Source data
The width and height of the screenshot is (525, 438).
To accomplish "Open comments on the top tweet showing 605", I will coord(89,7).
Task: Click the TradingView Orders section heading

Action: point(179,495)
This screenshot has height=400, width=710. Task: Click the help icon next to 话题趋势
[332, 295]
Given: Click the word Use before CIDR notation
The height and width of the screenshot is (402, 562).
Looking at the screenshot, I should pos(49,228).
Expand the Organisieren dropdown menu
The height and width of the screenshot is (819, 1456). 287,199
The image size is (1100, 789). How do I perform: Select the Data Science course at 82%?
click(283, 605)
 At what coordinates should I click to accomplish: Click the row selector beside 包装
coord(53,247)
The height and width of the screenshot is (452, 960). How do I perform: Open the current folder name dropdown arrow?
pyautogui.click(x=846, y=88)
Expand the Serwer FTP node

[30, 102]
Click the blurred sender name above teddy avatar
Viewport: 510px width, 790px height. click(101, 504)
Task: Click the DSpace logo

◆ **TASK OBJECTIVE**
Transcribe all of the entries without alteration.

◆ **TASK OUTPUT**
The width and height of the screenshot is (525, 438).
To accomplish "Open comments on the top tweet showing 605", I will coord(89,7).
Task: Click the TradingView Orders section heading

Action: point(179,495)
This screenshot has height=400, width=710. Task: Click the help icon next to 话题趋势
[332, 295]
Given: Click the word Use before CIDR notation
The height and width of the screenshot is (402, 562).
Looking at the screenshot, I should pos(49,228).
Expand the Organisieren dropdown menu
The height and width of the screenshot is (819, 1456). 287,199
The image size is (1100, 789). How do I perform: Select the Data Science course at 82%?
click(283, 605)
 At what coordinates should I click to accomplish: Click the row selector beside 包装
coord(53,247)
The height and width of the screenshot is (452, 960). How do I perform: Open the current folder name dropdown arrow?
pyautogui.click(x=846, y=88)
Expand the Serwer FTP node

[30, 102]
Click the blurred sender name above teddy avatar
Viewport: 510px width, 790px height. click(101, 504)
Task: Click the DSpace logo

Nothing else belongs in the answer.